5.コヤ河救護班のこと
独歩三六七大隊本部付軍医 神足富夫
私は昭和二十年二月十一日タワオ台地の懐かしの医務室より転進命令により部隊と共に行動を起しタワオより約八日程の行程のコヤ河とキナブタンガン河との合流点に設営された救護所勤務を命ぜられました。この救護班は家村部隊(独混第二十五聯隊)の北川中尉を長とする衛生部員(小生以下七名)兵科十三名で編成されていたように思います。北川中尉、加藤憲兵曹長、室衛生軍曹(家村部隊)小堀衛生伍長(貫三六八)金沢伍長(貫三六七)水田衛生兵(貫三六七)田中上等兵(貫三六七)当番の山本上等兵らの印象が強く残っております。

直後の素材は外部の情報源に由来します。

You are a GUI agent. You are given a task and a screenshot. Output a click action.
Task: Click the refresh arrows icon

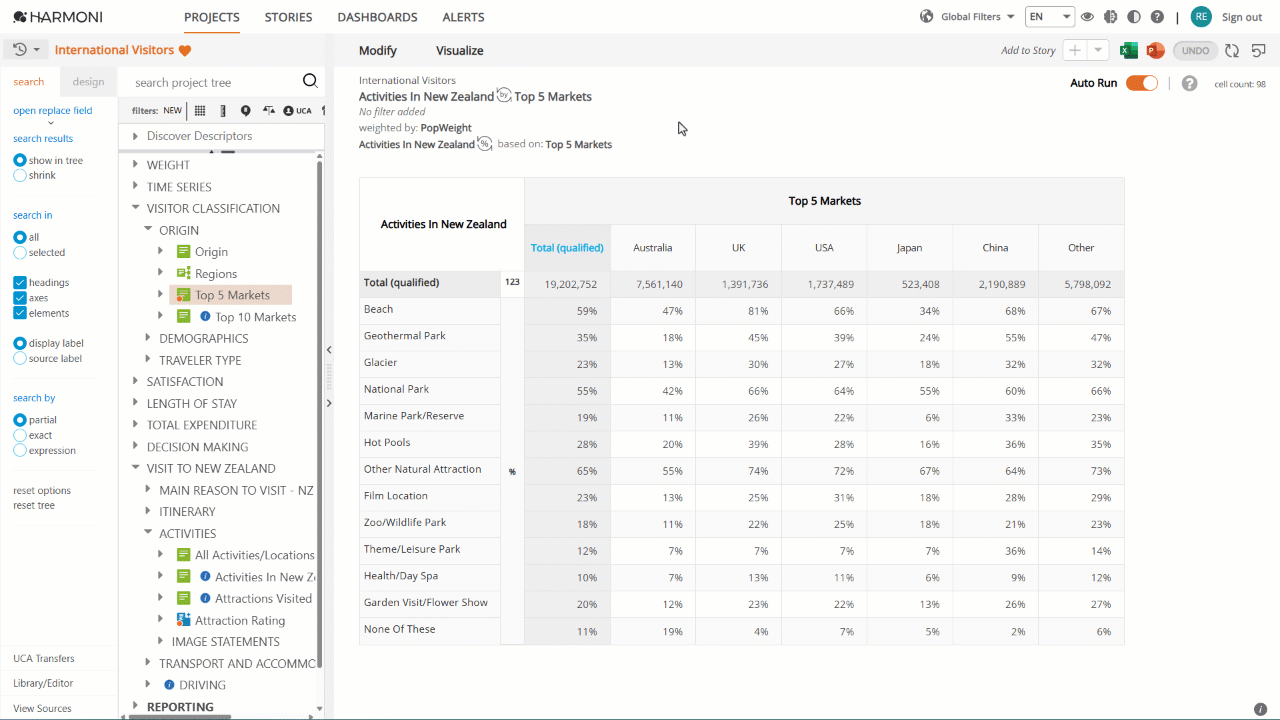point(1232,51)
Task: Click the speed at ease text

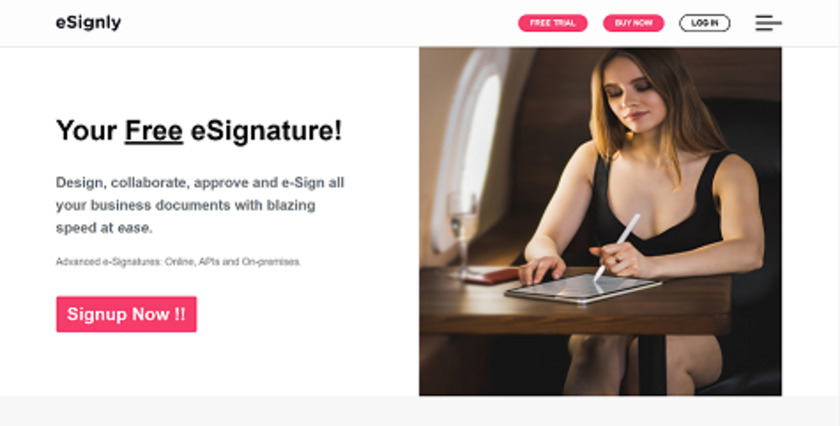Action: coord(104,228)
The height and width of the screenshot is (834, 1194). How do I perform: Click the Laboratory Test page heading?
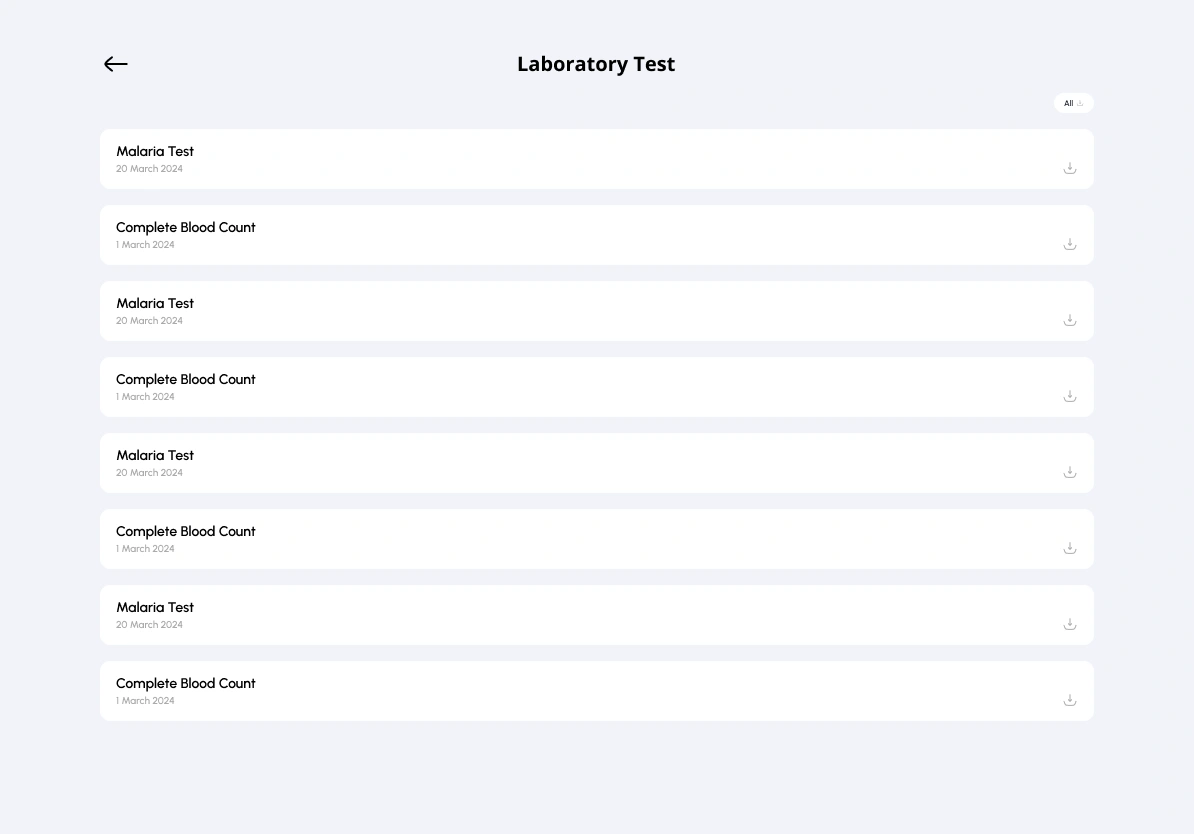pyautogui.click(x=596, y=64)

衛生材料は衛生部員が背負って来た薬品及び小さな梱包一個のみの非常に心許ないものでした。約三カ月間に約五百五十名を収容し、戦病死者は百八名であったように記憶に残っています。患者は主として極度の疲労、マヤリアの発熱、栄養失調の為に次ぎ次ぎに死亡し多い日には八名もあの丸木を敷いたニッパ(椰子の葉の屋根)の暗い小屋で亡くなられた事があります。当時を偲び遺族の方の事を思うと断腸の思いです。薬品はジャワ製のキニーネのみに近い状態で手の施しようもなく、半日行程下流の日産ビルツ農園から入手した椰子の実の汁をリンゲン氏液兼糖液の代用として皮下注射をし、重塩規の粉末を雨水に溶かしてバグノン注射液の代りに使用して脳性マラリアの意識不明の患者を助けた事が昨日の如く思い出されます。

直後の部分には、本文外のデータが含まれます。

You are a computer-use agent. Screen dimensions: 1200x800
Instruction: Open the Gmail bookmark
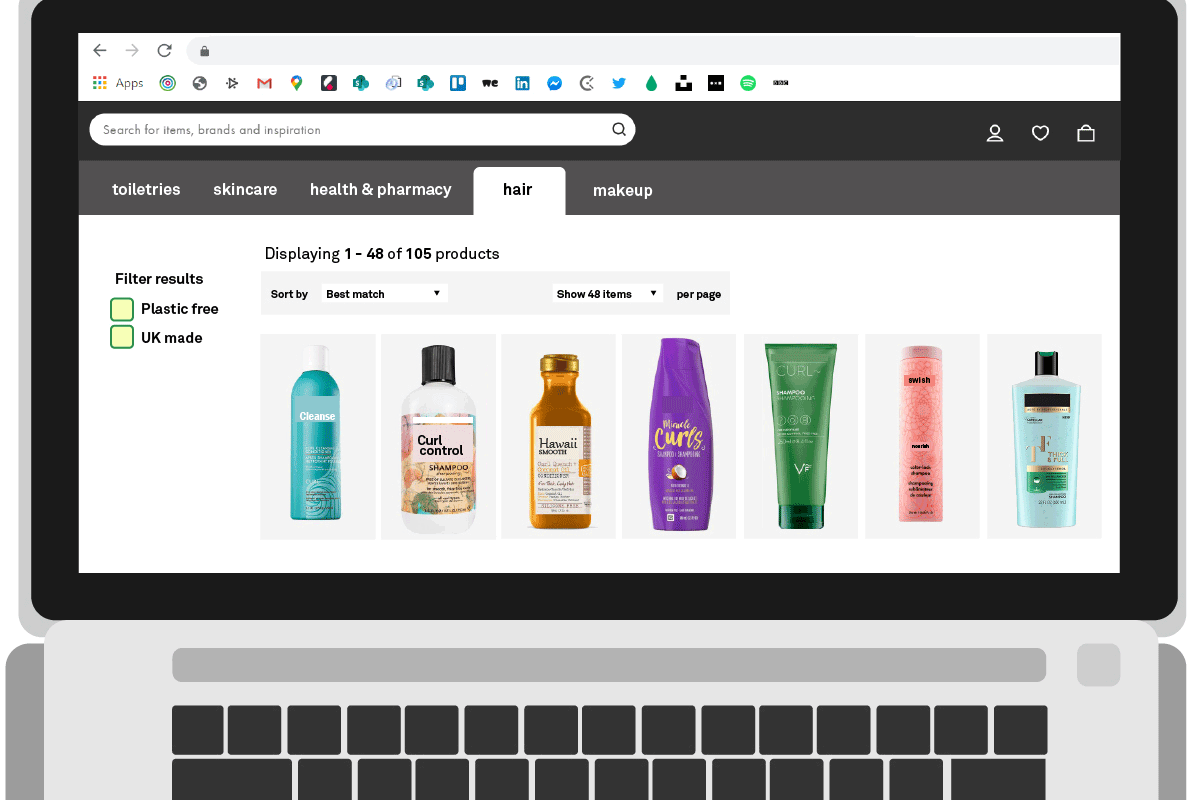[x=264, y=84]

下痢患者には木炭の粉を内服させ、蛋白源の補給にジャングルに野豚狩りに出かけ、又エビを釣って分ち与えたように覚えております。約三カ月後業務を終えました。陸路部隊の転進路を行進すれば途中で発熱すれば後続する部隊がないので置去りになる恐れがあり、占領当時日本軍の探検隊が上流から丸木舟で下ったが途中で行方不明になったキナブタンガン川の丸木舟での遡行を決行しました。約四十数日を要してケニンゴウに到着し、そこで兵站司令部の星島大尉から戦況を聞いて驚いた次第でした。我が三六七部隊はブルネイから悪戦苦闘のすえテノムに転進した時でした。

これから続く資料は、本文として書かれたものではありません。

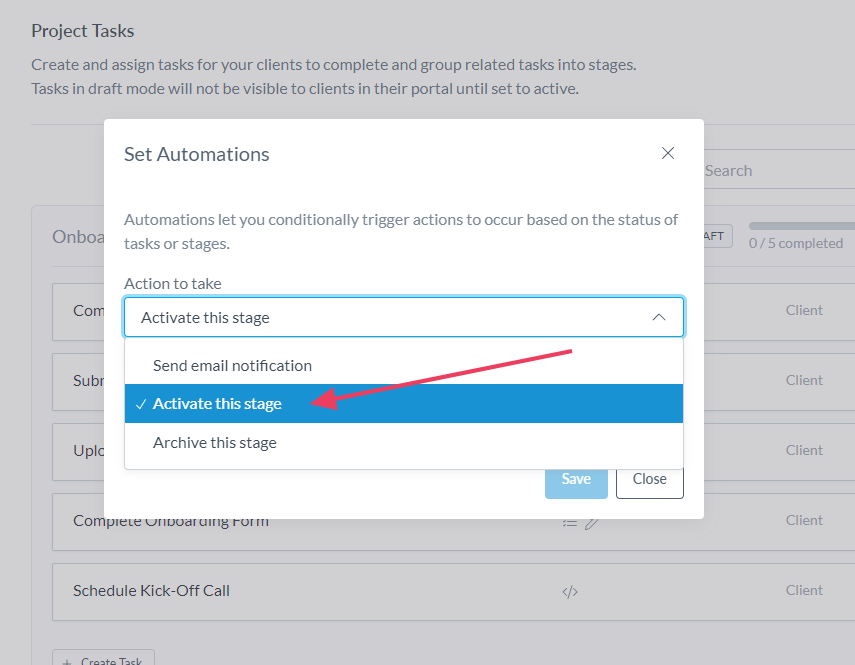Open the Complete Onboarding Form task
Viewport: 855px width, 665px height.
click(170, 521)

暫らくケニンゴウで衛生業務についておりましたが、昭和二十年八月十五日午後四時頃道で七辺主計中尉にお会いして終戦を知らされました。主計様がおい神足、戦争は負けで終りだ生きて帰れんぞ、楽に死ねる薬をくれやと言われ、小生自殺用にと思って持っていた虎の子のモヒ十本と主計様の拳銃とを交換した時の事が昨日の如く眼前に浮んで来ます。それから部隊に復帰して収容所に入ったような次第でした。甚だ記憶が曖昧となっておりますので間違いも多いと思いますがお許し下さい。